Stored data entries:
-----
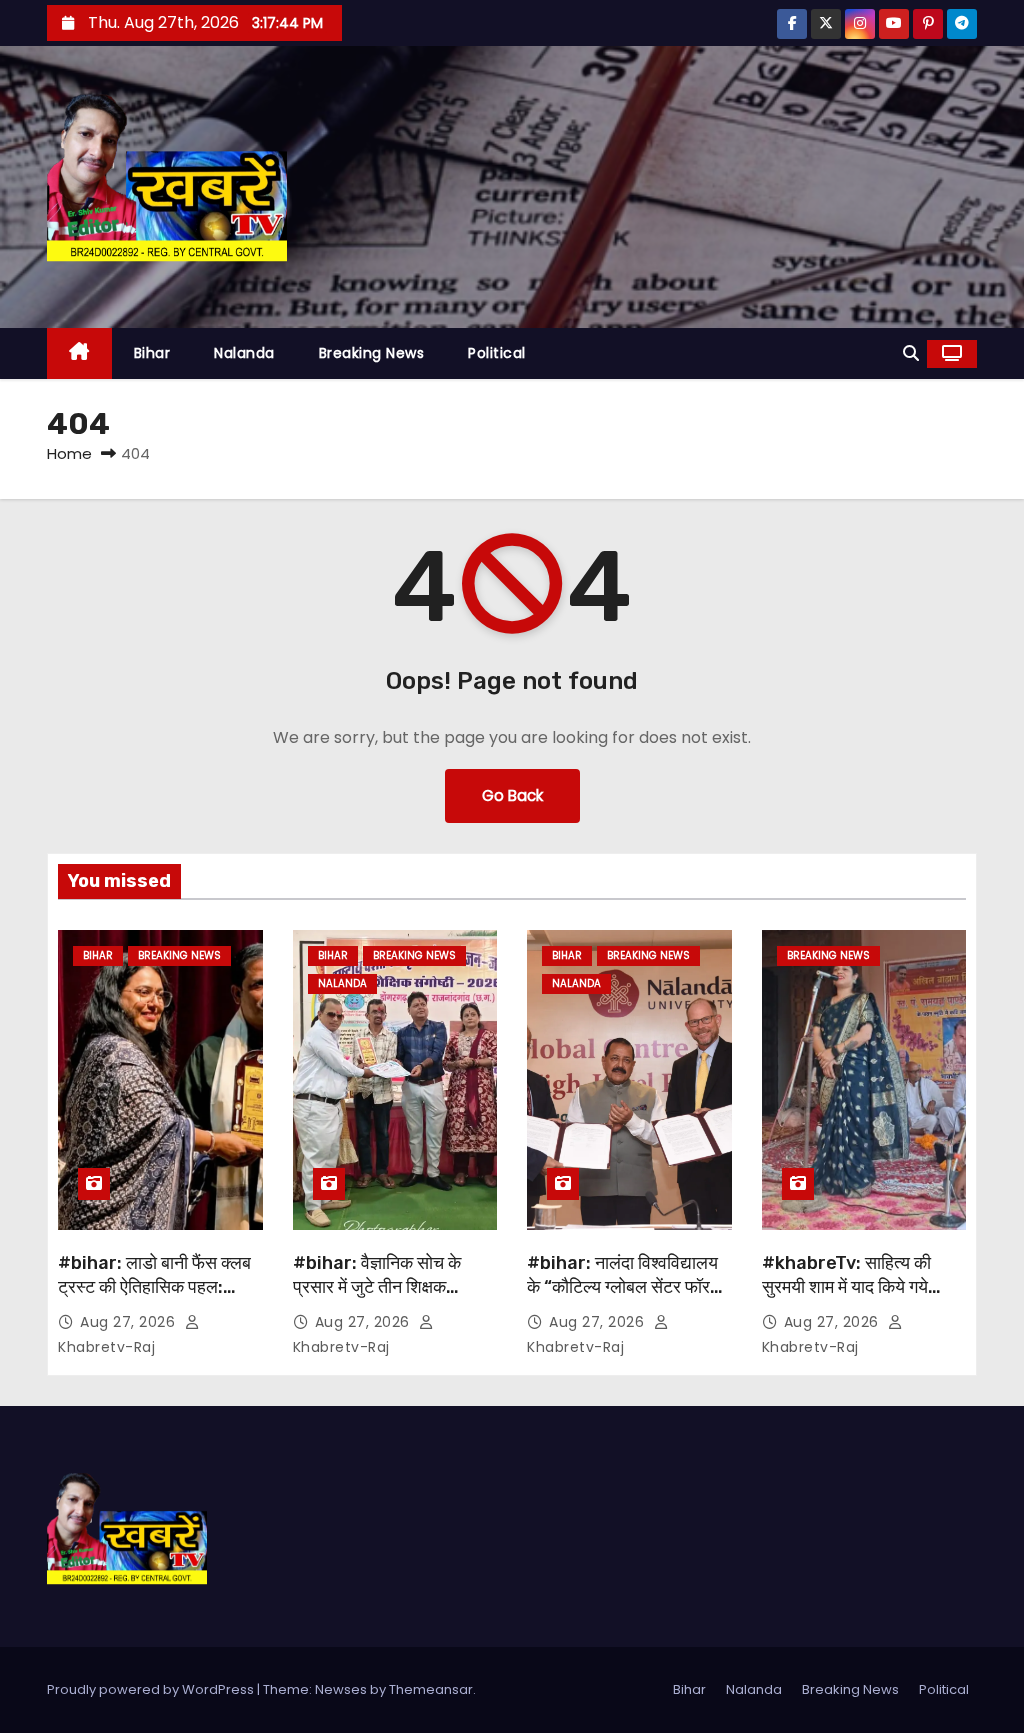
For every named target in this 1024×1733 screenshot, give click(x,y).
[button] (911, 353)
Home (69, 453)
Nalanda (244, 353)
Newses (341, 1689)
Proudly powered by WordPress (152, 1689)
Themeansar (431, 1689)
-----
**Work task**
Retype the lines from the one containing "Nalanda (244, 353)" to the last line above. Change nothing and include no others.

**Your solution**
Nalanda (244, 353)
Newses (341, 1689)
Proudly powered by WordPress (152, 1689)
Themeansar (431, 1689)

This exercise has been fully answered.